Недаром так обрадовался Фурманов, когда узнал о вступлении в коммунистическую партию высоко ценимого им французского писателя Анри Барбюса, автора романа «Огонь». Он записал тогда в дневник свой: «Итак, Барбюс, ты хорошо сделал, что вступил в Коммунистическую партию… Постарайся охранить себя как творца — и пусть тебе в этом поможет Компартия, но не чурайся… не отходи и от той черной, маленькой… работы, которая, по существу, является строительной».
По обязанности редактора Госиздата и секретаря МАПП он читал множество рукописей начинающих писателей. Относился к ним требовательно, придирчиво. Но радовался каждому истинному «зернышку», каждой искре таланта!..
Однажды я пришел к нему в Госиздат. Фурманов отложил какую-то рукопись, снял очки и сказал мне задумчиво:
— Да… писатель из него может выйти любопытный. — И, заметив мое недоумение: — Был у меня, Сашко, сейчас интересный человек. Из самой глубинки.

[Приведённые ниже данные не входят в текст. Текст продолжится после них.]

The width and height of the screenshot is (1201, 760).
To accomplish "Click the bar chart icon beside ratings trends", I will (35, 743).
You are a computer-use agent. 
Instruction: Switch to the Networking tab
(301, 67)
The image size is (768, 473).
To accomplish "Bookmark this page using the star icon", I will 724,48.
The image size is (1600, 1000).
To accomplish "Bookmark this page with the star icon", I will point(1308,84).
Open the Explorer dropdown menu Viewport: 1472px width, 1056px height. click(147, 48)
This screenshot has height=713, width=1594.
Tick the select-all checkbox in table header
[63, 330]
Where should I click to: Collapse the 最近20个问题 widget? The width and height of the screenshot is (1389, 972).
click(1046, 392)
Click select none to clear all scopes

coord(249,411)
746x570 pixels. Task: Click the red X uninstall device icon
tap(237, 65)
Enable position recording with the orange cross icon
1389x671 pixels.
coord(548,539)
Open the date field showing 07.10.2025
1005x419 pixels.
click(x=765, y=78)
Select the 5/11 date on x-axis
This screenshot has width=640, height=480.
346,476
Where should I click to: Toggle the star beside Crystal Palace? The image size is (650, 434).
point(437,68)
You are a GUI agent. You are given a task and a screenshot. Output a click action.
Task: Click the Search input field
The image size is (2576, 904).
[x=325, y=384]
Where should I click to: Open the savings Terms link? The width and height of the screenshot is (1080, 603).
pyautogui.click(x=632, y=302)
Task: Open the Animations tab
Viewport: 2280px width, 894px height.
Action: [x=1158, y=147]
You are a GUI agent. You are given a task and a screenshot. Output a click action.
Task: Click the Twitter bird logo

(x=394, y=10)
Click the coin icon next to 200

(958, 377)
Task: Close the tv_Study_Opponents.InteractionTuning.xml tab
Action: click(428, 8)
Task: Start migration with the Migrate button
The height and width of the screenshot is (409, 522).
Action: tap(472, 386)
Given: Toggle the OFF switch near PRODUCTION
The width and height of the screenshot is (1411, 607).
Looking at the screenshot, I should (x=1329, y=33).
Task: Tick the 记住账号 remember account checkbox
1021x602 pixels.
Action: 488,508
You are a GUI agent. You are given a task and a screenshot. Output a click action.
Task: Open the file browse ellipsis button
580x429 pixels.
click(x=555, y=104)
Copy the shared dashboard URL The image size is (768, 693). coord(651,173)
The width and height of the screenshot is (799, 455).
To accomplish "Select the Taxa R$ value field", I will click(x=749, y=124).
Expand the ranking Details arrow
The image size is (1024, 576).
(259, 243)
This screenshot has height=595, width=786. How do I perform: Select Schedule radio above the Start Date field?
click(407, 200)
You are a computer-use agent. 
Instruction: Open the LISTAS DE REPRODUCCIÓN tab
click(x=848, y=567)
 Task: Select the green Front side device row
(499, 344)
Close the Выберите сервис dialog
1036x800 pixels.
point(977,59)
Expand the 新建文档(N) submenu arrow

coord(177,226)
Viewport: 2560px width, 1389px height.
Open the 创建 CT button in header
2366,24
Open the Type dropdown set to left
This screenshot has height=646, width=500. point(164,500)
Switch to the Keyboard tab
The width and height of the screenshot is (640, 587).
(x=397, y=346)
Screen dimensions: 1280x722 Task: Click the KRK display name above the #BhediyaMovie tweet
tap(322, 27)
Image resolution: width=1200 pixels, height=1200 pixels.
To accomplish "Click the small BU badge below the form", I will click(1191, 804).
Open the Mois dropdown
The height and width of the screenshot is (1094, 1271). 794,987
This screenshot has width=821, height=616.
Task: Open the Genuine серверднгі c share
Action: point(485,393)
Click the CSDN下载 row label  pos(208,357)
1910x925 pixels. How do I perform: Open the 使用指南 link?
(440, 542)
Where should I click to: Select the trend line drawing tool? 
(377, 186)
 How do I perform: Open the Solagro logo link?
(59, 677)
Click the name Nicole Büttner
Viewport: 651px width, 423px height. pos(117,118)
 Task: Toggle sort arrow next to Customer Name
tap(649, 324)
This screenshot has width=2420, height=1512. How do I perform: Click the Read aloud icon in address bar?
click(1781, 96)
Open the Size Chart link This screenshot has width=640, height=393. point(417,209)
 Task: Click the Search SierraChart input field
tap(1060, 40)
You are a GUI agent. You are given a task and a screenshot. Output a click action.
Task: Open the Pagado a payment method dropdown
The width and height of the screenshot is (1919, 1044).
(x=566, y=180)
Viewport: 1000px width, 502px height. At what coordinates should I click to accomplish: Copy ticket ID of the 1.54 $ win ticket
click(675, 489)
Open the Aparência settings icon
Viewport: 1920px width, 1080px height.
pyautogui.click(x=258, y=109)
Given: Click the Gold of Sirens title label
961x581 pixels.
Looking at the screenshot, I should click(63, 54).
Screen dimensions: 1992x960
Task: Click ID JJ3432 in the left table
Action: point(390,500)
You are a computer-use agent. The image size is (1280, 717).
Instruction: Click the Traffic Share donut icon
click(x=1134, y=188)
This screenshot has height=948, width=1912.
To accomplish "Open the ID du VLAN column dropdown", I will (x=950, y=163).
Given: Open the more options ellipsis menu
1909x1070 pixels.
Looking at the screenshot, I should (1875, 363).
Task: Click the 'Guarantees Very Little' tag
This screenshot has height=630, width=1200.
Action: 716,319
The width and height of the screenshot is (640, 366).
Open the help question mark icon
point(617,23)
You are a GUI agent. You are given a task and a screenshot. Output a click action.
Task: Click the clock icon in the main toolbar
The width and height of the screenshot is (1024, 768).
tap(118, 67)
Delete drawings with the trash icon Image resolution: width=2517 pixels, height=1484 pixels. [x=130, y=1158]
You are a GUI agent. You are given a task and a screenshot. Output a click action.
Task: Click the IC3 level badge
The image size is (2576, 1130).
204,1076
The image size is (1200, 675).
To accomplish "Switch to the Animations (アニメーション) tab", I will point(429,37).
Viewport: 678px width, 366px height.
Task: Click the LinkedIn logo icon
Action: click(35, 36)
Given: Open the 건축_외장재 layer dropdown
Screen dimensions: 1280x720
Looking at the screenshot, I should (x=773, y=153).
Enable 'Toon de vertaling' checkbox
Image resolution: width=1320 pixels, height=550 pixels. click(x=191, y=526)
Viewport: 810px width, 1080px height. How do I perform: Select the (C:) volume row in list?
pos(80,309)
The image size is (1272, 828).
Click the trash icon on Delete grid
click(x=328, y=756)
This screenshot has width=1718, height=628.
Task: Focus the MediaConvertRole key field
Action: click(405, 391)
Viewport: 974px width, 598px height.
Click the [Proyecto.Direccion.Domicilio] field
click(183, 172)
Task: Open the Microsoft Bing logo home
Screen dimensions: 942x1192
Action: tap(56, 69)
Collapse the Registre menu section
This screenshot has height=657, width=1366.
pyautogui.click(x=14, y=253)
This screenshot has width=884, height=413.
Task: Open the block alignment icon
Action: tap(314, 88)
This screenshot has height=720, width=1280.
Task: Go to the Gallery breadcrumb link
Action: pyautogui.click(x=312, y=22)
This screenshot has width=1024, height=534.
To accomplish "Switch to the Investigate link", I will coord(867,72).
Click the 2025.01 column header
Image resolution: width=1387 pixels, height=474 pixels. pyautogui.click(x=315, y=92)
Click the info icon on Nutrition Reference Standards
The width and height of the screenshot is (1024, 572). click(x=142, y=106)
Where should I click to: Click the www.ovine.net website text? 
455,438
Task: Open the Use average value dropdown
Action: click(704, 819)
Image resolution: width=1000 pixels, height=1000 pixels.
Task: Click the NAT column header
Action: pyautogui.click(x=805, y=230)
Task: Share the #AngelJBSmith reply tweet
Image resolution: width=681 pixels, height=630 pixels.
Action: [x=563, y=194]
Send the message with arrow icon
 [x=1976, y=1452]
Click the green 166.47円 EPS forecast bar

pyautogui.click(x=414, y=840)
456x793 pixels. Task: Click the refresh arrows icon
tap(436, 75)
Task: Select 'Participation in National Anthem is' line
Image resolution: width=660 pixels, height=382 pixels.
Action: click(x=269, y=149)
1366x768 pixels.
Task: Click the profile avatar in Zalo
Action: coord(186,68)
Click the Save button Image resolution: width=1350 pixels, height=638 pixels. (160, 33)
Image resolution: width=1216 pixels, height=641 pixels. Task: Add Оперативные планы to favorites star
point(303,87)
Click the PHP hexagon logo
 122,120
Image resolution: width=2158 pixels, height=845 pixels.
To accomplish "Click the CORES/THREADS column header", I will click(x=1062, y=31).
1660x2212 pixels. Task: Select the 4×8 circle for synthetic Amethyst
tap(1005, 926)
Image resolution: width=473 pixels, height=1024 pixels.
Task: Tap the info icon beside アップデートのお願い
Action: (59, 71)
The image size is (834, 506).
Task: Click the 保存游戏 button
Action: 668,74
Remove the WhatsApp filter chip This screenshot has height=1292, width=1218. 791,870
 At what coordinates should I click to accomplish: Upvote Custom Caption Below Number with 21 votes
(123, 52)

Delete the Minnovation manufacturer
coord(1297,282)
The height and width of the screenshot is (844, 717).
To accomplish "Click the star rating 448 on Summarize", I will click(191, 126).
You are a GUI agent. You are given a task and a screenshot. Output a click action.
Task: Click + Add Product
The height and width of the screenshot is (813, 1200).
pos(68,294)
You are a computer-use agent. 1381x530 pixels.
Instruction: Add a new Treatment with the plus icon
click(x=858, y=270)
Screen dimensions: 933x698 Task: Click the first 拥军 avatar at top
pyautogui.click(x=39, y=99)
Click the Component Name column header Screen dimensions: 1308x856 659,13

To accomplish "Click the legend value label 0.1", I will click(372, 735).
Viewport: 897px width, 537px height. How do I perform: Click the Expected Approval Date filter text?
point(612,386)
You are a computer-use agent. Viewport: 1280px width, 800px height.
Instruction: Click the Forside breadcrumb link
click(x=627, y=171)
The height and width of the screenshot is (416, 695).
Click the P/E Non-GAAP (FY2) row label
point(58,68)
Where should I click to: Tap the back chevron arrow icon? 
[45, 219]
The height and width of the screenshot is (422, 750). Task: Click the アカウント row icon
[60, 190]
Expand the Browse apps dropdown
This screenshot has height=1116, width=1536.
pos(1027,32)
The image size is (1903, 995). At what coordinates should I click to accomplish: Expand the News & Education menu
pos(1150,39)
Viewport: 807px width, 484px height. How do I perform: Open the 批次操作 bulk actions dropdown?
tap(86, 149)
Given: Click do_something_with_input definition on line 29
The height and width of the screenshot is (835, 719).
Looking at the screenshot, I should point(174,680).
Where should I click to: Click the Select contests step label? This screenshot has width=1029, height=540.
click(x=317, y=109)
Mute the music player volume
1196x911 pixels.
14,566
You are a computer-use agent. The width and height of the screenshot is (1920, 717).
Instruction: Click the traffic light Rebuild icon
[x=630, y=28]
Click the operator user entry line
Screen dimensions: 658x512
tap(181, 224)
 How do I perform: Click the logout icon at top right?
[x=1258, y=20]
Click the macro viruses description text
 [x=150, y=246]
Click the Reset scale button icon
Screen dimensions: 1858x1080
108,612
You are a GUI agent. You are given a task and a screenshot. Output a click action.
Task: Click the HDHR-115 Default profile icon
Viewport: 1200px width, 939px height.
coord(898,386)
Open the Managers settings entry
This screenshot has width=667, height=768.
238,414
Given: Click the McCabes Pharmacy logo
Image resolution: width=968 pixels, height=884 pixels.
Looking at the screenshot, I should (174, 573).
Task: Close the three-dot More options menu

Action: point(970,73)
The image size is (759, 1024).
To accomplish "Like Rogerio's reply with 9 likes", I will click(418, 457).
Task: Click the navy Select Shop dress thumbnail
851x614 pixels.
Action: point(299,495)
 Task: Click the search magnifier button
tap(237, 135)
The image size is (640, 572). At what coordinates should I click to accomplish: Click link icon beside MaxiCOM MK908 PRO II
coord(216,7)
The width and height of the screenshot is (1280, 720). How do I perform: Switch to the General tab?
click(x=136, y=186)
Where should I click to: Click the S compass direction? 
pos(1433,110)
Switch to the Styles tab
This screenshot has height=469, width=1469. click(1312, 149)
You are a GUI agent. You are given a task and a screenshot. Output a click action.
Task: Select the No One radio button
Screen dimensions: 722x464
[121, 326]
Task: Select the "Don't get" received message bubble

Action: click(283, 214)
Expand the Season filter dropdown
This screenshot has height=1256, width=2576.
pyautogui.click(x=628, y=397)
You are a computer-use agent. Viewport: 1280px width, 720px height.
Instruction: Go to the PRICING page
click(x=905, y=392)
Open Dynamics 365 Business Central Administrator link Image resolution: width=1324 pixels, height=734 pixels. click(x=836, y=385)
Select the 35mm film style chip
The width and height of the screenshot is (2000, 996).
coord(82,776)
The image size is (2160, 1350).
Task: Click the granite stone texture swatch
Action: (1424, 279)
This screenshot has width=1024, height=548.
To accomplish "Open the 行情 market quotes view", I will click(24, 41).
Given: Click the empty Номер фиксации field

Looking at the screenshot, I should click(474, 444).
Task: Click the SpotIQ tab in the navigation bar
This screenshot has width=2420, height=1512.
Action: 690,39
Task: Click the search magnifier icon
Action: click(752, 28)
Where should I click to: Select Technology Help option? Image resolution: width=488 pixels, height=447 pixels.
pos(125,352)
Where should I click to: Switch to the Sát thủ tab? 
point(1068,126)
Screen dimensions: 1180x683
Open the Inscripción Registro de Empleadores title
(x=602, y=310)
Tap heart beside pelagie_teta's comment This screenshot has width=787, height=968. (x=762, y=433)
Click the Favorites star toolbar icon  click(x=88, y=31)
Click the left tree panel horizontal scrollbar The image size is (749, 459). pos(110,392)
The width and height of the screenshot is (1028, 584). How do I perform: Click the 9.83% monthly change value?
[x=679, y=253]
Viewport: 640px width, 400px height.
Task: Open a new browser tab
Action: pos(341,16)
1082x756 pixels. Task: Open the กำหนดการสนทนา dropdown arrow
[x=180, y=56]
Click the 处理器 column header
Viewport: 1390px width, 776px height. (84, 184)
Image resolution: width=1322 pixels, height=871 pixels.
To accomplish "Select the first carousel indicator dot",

Не нашим проповедникам чета. (Разговор происходил уже в дни, когда началась наша борьба против сектантского, родовского руководства БАПП.) Панферов. Федор. Разве я тебе не говорил об его рукописи?.. «Огневцы»… В делах теоретических и склочных он еще не понаторел. А деревню знает прекрасно. И писать о ней может. Не слыхал? Панферов, Федор Иванович.
Это имя мне ничего не говорило.
— Надо его как-нибудь затащить на Нащокинский. Или, может, к старику на Пресню. Пусть там почитает.
Чтобы попасть на Пресню к Серафимовичу или на Нащокинский к Фурманову, надо было пройти предварительный отбор, обнаружить несомненные признаки дарования. Графоманов там не поощряли. Значит, этот новый, Панферов, чем-то действительно порадовал Митяя.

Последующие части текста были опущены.